◆ **Collected data**
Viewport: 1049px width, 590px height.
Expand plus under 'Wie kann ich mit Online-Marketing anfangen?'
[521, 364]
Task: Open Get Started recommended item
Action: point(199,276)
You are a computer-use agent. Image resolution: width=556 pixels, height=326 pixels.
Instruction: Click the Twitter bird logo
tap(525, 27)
---
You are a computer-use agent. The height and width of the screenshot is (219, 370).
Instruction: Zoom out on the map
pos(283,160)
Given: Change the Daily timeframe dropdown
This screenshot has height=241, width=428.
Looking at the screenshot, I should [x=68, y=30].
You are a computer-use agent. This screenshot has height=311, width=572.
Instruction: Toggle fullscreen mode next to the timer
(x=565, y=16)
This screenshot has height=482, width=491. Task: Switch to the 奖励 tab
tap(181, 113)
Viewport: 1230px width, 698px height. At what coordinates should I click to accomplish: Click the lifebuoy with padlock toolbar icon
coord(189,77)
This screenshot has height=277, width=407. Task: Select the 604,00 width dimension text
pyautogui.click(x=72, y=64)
--
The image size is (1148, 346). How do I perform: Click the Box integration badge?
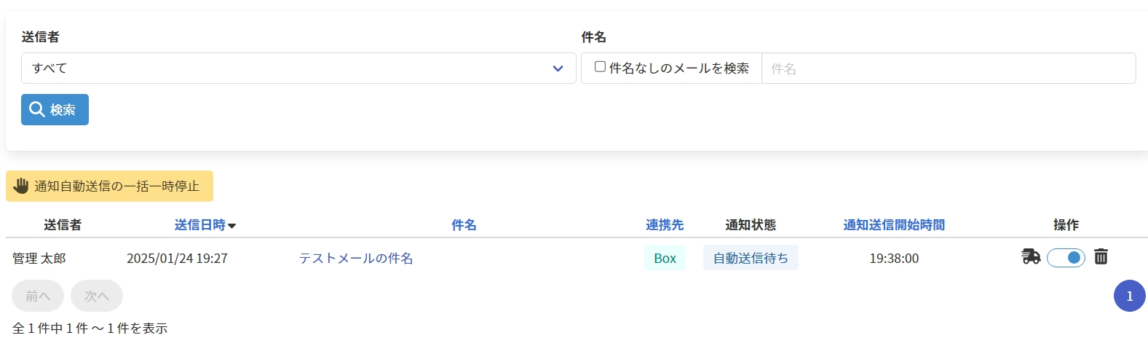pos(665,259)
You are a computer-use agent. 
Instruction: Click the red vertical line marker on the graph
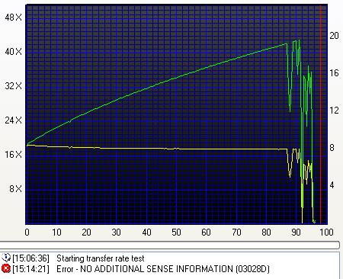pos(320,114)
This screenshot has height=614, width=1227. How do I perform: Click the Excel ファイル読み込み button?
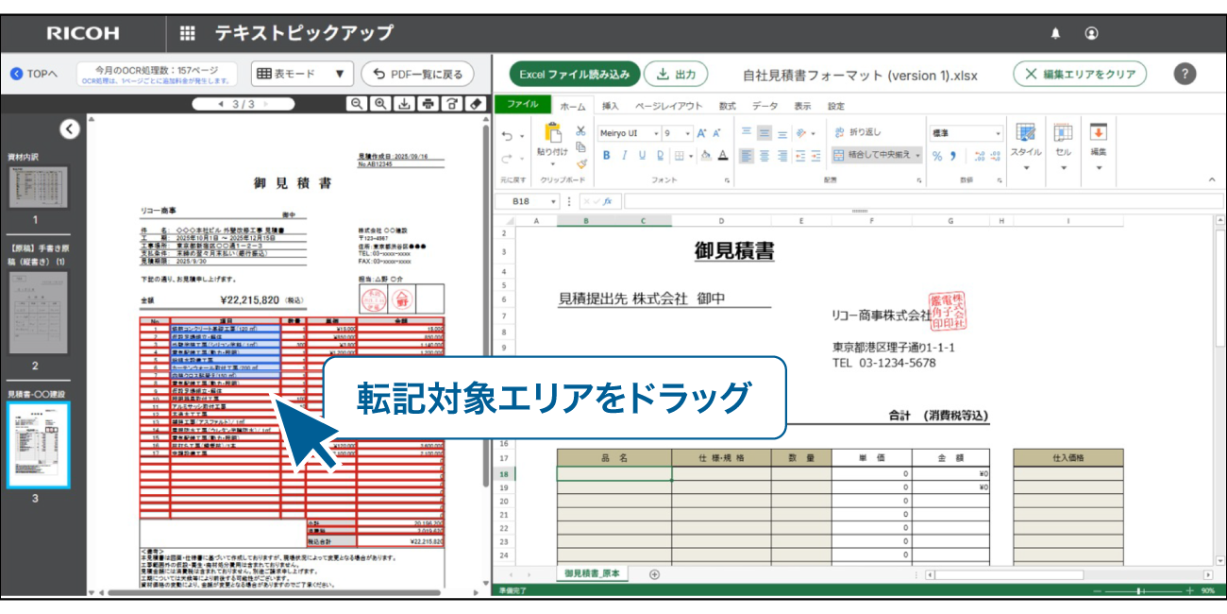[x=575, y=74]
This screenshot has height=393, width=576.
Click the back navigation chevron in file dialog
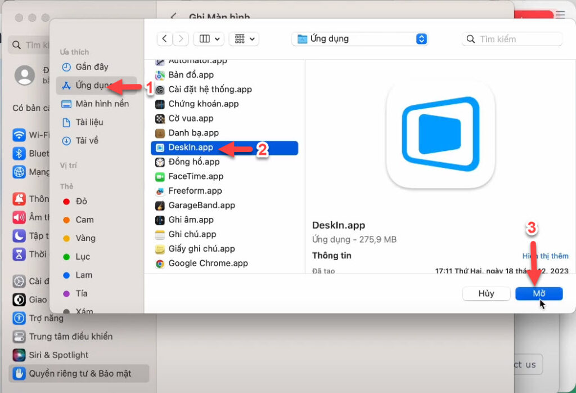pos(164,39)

◆ **What you need to do**
In the records above, collect each line with "agent".

◆ **Written answer**
You are a computer-use agent. Image resolution: width=556 pixels, height=326 pixels.
You are a computer-use agent. The height and width of the screenshot is (219, 370).
You are a computer-use agent. This screenshot has height=311, width=572.
You are a computer-use agent. 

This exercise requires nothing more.